Pixel coordinate grounding data

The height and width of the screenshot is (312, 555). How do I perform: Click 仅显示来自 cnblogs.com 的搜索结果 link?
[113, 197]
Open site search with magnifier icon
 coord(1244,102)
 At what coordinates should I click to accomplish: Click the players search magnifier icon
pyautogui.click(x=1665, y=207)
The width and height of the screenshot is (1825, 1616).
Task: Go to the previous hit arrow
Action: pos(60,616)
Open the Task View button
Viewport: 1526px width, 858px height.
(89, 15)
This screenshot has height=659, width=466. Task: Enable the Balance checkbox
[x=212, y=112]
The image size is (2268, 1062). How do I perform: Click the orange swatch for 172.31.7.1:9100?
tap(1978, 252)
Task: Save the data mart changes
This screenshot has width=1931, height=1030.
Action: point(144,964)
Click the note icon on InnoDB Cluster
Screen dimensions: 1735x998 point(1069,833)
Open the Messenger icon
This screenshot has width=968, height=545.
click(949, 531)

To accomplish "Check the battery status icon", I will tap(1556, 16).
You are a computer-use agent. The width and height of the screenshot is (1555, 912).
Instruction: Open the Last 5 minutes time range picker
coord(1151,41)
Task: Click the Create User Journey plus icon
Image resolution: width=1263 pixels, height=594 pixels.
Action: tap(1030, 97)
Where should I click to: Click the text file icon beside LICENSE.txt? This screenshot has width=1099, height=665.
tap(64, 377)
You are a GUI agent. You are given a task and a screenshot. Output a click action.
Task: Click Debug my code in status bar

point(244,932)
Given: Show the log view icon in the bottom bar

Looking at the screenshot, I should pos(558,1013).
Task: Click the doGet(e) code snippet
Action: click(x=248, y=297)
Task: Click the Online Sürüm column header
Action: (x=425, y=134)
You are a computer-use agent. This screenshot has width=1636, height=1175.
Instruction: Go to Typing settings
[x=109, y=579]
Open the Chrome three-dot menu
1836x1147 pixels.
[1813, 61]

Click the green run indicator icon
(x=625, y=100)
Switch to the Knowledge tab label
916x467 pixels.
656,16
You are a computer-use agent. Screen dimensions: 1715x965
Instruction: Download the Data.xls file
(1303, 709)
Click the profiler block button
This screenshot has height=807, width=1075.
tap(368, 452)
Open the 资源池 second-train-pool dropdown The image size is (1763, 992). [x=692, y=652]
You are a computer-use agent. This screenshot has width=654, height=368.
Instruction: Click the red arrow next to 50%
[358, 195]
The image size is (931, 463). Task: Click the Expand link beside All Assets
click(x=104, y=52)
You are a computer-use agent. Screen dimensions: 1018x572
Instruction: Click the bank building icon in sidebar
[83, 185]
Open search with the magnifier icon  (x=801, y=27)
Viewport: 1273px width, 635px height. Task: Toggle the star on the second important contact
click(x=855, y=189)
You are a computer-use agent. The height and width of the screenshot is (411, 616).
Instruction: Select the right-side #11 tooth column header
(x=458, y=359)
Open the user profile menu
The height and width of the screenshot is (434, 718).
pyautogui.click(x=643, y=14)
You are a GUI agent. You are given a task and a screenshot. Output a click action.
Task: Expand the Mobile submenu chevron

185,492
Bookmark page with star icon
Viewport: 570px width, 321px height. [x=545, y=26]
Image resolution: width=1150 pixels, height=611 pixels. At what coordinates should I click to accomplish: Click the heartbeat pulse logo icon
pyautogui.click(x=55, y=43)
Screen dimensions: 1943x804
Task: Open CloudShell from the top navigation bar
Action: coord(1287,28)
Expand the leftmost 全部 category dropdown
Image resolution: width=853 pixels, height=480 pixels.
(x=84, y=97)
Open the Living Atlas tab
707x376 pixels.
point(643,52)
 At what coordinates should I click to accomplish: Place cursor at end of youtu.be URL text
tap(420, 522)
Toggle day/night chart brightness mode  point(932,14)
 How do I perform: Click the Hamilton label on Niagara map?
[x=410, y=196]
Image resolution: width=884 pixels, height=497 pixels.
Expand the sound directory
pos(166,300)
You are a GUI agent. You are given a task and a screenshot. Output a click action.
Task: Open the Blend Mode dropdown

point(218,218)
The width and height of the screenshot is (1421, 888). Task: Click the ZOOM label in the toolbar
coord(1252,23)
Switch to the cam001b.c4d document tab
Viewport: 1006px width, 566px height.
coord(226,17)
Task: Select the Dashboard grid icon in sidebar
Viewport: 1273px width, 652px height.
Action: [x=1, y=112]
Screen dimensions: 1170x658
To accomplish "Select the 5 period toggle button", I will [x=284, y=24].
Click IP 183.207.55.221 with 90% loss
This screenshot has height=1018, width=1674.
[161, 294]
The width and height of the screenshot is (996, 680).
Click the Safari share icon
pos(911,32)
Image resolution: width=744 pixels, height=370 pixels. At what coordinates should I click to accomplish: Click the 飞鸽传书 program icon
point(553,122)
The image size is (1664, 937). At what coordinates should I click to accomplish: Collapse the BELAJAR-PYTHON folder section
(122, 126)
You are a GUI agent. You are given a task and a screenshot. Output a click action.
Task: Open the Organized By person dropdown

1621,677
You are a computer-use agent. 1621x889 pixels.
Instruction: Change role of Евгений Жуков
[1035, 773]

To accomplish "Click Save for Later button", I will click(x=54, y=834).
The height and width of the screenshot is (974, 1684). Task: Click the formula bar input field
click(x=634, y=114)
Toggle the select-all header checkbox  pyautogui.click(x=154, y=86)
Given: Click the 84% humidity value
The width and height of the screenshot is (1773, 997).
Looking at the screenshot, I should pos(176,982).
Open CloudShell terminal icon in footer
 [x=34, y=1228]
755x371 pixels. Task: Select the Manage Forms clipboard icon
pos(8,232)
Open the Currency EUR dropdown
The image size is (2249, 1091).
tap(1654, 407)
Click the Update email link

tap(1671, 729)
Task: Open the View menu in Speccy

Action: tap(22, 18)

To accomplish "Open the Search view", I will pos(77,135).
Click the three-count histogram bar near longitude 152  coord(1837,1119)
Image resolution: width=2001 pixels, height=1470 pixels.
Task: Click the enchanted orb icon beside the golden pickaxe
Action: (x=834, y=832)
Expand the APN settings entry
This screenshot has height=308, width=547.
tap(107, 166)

Exercise instructions - The stretch of entries above that starts with the line containing "You are a computer-use agent. Screen dimensions: 1715x965" and goes on through the line containing "Open the 资源池" is to be transcribed exactly, and no other line is to be transcribed.

Answer for this exercise -
You are a computer-use agent. Screen dimensions: 1715x965
Instruction: Download the Data.xls file
(1303, 709)
Click the profiler block button
This screenshot has height=807, width=1075.
tap(368, 452)
Open the 资源池 second-train-pool dropdown The image size is (1763, 992). [x=692, y=652]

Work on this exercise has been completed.